The 1918 epidemic showed an extreme level of virulence unlike any other flu outbreak in history.  We can expect that with rapid mutation there will be a "reversion to the mean" as more extreme events are followed by less extreme events.  Once a virus has reached such an extreme of virulence, mutations are likely to make it less lethal rather than more lethal.

We can hope that this will be true for the SARS-CoV-2 virus.


Barry, John M. 2018. The Great Influenza: The Story of the Deadliest Pandemic in History. New York: Penguin Books.

Carter, Robert W., and John C. Sanford. 2012. "A New Look at an Old Virus: Patterns of Mutation Accumulation in the Human H1N1 Influenza Virus Since 1918." Theoretical Biology and Medical Modelling 9:42.

Jester, Barbara, Timothy Uyeki, and Daniel Jernigan. 2018. "Epidemiology in History: Readiness for Responding to a Severe Pandemic 100 Years After 1918." American Journal of Epidemiology 187 (12): 2596-2602.

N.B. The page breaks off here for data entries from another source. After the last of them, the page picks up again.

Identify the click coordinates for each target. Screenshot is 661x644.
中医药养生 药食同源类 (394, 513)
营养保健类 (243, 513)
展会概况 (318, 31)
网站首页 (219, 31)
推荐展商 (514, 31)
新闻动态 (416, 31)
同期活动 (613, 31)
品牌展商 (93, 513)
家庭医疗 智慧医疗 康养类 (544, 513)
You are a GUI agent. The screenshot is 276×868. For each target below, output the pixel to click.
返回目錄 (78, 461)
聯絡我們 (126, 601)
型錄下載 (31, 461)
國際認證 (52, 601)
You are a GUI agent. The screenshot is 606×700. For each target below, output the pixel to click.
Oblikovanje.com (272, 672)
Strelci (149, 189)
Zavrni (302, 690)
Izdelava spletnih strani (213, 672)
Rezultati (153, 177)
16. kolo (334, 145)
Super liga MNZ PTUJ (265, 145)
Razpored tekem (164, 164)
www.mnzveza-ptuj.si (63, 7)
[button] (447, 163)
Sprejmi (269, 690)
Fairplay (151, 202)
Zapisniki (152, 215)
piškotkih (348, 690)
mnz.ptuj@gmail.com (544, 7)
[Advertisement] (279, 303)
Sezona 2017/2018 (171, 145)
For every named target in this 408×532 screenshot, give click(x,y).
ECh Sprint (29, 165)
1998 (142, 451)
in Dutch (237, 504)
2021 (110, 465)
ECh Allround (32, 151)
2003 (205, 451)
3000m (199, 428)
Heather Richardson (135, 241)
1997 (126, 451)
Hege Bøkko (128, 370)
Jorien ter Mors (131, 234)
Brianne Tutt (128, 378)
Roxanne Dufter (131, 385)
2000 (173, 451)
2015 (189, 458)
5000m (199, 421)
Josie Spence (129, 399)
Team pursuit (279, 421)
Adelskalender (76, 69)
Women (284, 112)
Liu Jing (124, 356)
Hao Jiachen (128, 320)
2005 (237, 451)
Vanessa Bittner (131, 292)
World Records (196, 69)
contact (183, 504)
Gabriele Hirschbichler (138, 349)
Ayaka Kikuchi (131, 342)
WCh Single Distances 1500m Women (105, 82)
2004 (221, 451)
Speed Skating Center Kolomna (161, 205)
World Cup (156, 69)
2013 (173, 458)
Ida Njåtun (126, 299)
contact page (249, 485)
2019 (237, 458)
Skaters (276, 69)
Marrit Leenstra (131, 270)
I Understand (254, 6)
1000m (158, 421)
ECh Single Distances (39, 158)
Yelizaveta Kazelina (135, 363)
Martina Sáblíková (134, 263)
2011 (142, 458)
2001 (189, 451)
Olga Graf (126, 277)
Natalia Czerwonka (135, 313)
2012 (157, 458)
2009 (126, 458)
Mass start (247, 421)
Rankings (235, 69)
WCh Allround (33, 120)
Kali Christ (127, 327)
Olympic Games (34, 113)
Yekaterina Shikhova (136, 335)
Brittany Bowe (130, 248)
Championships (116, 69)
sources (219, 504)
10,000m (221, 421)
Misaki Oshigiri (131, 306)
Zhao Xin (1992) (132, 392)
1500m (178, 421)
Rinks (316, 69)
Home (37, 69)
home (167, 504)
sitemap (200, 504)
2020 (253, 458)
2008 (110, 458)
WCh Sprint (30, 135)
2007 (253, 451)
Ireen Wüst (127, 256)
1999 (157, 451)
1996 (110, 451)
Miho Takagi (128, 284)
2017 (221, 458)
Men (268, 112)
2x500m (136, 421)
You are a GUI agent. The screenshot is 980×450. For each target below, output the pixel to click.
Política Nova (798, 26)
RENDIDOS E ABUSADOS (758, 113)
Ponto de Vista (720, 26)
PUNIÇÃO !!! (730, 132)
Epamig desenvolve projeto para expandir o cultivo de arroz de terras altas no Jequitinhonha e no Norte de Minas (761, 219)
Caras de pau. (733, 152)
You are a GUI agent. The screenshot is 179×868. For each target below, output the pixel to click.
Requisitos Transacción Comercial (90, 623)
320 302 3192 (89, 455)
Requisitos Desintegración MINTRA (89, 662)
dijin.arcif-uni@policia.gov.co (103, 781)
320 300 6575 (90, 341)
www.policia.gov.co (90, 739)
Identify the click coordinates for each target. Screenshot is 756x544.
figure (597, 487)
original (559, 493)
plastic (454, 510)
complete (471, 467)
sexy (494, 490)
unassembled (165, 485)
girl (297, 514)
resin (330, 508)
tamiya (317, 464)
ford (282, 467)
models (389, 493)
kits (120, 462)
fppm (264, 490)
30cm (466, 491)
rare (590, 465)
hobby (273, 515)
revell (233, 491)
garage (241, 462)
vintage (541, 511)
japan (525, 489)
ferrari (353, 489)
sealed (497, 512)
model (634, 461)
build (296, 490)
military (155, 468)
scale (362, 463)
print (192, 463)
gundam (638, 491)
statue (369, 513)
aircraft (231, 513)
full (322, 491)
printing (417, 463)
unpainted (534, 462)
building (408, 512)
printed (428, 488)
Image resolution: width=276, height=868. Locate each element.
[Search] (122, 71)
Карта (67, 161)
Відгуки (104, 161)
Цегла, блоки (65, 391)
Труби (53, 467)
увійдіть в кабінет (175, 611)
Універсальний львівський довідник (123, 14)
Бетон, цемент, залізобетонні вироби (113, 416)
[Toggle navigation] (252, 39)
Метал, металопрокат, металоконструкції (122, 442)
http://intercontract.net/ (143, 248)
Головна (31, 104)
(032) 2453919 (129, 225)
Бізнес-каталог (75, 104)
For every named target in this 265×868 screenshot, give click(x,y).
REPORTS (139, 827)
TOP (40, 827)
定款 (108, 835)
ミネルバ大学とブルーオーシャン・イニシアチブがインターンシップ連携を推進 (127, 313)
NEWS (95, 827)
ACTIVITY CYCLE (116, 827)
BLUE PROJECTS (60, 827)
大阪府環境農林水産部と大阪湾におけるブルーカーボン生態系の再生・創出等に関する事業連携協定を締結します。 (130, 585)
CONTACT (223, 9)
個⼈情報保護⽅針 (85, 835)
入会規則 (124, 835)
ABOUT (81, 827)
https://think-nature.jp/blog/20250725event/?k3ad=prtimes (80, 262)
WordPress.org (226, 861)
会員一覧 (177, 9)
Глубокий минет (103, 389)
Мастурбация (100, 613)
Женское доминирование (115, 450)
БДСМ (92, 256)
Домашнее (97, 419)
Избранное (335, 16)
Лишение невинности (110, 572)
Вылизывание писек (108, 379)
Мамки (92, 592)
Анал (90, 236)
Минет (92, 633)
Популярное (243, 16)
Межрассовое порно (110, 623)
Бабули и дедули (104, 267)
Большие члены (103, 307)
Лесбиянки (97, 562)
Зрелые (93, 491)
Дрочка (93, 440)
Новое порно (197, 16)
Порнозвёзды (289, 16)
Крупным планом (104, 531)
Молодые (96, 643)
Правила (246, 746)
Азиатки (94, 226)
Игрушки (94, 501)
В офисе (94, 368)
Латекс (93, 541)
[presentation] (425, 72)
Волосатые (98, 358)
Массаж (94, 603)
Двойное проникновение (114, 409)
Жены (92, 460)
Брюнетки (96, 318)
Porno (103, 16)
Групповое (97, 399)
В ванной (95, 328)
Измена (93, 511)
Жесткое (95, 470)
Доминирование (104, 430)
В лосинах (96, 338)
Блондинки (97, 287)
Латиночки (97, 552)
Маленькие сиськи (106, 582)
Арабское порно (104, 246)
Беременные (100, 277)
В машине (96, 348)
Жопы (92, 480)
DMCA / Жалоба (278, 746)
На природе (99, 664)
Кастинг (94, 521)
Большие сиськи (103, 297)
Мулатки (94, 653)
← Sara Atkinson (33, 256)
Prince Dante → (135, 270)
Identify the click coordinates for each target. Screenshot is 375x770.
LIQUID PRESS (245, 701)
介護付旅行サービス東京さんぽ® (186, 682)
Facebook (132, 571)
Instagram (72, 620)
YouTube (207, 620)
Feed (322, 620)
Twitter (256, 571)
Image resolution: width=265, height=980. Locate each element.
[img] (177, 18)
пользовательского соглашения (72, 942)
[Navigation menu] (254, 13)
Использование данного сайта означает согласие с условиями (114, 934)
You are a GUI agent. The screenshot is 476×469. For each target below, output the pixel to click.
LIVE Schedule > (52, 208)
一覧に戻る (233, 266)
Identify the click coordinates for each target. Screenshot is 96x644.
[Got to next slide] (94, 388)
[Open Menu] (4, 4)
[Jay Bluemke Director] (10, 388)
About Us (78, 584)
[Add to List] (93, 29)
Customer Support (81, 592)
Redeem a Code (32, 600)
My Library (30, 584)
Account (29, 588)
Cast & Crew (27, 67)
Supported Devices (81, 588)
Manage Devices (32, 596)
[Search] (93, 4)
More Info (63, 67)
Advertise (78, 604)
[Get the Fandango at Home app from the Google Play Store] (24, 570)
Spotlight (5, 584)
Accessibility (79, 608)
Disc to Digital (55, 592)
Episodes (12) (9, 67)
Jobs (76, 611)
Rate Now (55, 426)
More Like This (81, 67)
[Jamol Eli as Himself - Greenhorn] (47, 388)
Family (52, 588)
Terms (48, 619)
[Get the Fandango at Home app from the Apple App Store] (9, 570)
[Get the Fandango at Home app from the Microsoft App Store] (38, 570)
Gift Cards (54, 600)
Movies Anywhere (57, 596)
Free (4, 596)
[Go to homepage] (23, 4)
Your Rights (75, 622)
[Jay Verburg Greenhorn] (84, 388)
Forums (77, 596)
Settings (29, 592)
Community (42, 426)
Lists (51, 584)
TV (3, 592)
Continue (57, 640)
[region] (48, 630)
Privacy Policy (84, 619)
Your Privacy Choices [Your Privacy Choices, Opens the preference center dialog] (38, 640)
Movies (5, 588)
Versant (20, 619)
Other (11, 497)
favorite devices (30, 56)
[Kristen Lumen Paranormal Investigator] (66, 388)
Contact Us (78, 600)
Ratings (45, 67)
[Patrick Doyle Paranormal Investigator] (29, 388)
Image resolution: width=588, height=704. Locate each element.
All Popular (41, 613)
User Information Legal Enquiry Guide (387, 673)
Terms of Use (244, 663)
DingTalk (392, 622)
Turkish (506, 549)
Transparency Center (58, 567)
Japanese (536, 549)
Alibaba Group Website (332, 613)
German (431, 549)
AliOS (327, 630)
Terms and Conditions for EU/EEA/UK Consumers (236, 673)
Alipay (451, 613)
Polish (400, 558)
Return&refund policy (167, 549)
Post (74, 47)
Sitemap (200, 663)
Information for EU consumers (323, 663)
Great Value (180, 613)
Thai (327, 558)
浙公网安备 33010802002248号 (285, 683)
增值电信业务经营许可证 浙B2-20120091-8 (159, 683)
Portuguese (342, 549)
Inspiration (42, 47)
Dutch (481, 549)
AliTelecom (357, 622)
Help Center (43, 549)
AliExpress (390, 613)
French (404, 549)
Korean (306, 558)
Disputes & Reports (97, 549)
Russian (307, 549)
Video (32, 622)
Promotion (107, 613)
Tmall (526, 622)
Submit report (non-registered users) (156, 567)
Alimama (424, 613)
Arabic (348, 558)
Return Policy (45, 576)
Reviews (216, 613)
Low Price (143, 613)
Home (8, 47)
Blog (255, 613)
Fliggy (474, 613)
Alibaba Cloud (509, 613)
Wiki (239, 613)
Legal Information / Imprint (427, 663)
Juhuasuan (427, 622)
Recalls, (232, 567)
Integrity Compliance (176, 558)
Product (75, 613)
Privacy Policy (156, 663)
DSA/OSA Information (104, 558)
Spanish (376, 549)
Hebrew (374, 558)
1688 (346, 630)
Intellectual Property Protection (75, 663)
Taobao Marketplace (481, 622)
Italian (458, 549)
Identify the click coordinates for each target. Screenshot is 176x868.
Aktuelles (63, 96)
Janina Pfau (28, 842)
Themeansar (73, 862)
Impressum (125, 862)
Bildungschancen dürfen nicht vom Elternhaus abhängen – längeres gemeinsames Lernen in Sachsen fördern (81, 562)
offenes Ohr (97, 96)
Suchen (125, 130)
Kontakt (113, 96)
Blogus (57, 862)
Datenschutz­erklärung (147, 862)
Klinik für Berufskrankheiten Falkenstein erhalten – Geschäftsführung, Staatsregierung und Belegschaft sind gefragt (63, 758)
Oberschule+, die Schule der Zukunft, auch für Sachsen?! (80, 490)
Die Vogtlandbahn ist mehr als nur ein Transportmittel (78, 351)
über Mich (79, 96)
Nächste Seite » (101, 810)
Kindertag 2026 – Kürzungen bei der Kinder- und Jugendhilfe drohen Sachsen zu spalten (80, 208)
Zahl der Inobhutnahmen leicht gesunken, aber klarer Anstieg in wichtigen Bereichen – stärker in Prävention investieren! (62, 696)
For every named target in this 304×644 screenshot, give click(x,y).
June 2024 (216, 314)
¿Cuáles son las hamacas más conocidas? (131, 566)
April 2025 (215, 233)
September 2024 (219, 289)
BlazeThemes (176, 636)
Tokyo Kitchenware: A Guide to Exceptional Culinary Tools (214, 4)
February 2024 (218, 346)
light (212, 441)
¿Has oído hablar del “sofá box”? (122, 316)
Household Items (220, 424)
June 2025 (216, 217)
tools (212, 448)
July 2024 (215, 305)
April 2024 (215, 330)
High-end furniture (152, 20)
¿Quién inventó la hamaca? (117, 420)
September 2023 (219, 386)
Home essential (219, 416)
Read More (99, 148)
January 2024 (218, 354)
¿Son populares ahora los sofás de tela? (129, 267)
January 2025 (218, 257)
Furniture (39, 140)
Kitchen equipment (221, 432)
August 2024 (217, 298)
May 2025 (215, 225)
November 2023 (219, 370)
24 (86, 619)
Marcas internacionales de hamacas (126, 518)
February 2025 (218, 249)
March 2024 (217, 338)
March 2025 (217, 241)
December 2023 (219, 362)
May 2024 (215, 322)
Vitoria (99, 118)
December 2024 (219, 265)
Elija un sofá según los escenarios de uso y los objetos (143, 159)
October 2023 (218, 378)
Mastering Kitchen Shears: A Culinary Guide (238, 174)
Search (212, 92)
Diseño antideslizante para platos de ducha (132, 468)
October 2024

Jester, Barbara, et al. 2018. "100 Years of Medical Countermeasures and Pandemic Influenza Preparedness." American Journal of Public Health 108 (11): 1469-1472.

Jordan, Douglas. 2019. "The Deadliest Flu: The Complete Story of the Discovery and Reconstruction of the 1918 Pandemic Virus." Atlanta, GA: Centers for Disease Control and Prevention.

Pagagrigorakis, Manolis, et al. 2006. "DNA Examination of Ancient Dental Pulp Incriminates Typhoid Fever as a Probable Cause of the Plague of Athens." International Journal of Infectious Diseases 10: 206-214.